The higher the threshold is, the less edges there are. We have to find a compromise between:

  • a higher threshold, resulting in losing an increasing number of important edges (outlining the big picture): particularly for threshold > 0.2
  • a lower threshold, resulting in increasing the number of noise edges: especially for threshold < 0.13

d- Add the hysteresis thresholding to c to implement a function computing the Canny edges.

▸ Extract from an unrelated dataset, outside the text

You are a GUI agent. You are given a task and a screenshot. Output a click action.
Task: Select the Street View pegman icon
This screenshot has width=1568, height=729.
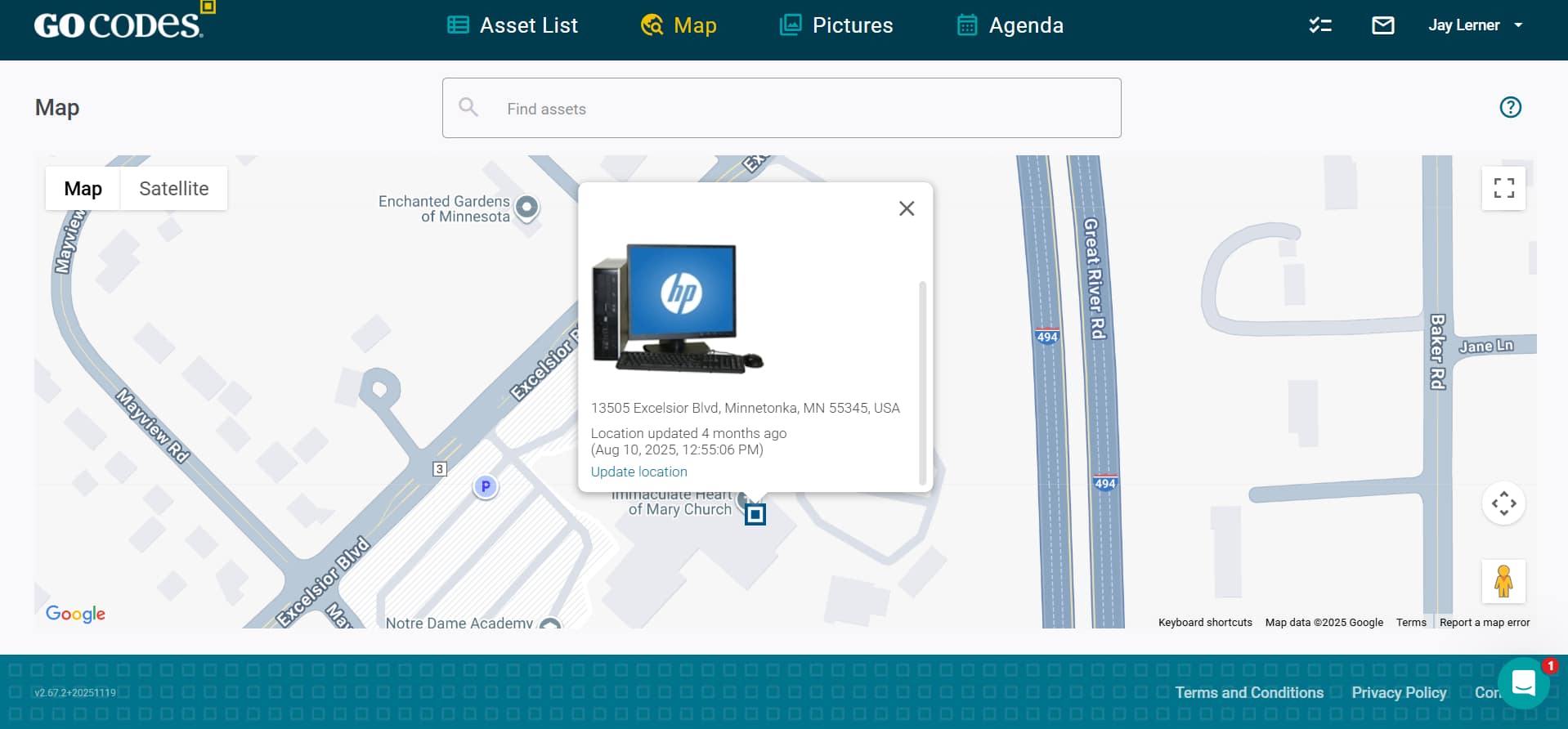click(1503, 581)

Here is one way to do the hysteresis thresholding. Keep a list of the edges for which you have to visit neighbors. Initialize the list with the edges corresponding to the most discriminative threshold. For each edge you are sure of (i.e. in the list), you have to check if its neighbors are considered edges using the less discriminative threshold. If they are, add them to the output edges and in the list of edges to visit.

In [116]:
def canny_edges(I, sigma=3, low=0.1, high=0.4, binary_output=True):
    gradient_hor, gradient_vert, gradient_norm = compute_gradient(I, sigma=sigma)
    
    # Non-maximum suppression + suppress the edges which are below the low threshold
    gradient_nms = nms([gradient_hor, gradient_vert], gradient_norm, threshold=low, binary_output=False)
    shape = gradient_nms.shape
    
    # As binary_output=False when calling nms in gradient_nms,
    # no need to resort to nms again to compute the "high" edges (the following suffices)
    output = gradient_nms * (gradient_nms > high)
    
    # Initialize the list with the edges corresponding to the high threshold (the "high" edges)
    stack = [(i, j) for (i, j), p in np.ndenumerate(gradient_nms) if p > high]
    already_seen = set(stack)
    
    def neighbors(ij):
        i0, j0 = ij
        # considering only unvisited neighboring edges
        indices = set((i, j) for i in range(i0-1, i0+2) for j in range(j0-1, j0+2)\
                             if 0 <= i < shape[0] and 0 <= j < shape[1] and (i, j) not in already_seen)
        return indices
    
    while stack:
        ij = stack.pop()
        neigh = neighbors(ij)        
        for ind in neigh:
            # check if the neighbor is a "low" edge using the low threshold
            # NB: gradient_nms[ind] <= high is necessary, since all the "high" edges 
            # are in already_seen (and thus not added to neighbors(ij))
            if low < gradient_nms[ind]:
                output[ind] = gradient_nms[ind]
                stack.append(ind)        
        already_seen.update(neigh)

    return output if not binary_output else output.astype('bool').astype('float') # binary image if wanted

e- Use your algorithm with different parameters and comment on their effects.

In [115]:
@interact(sigma=widgets.FloatSlider(min=0.1,max=6,step=0.1,value=2),\
          low=widgets.FloatSlider(min=0.,max=0.5,step=0.01,value=0.01),\
          high=widgets.FloatSlider(min=0.1,max=0.7,step=0.01,value=0.15))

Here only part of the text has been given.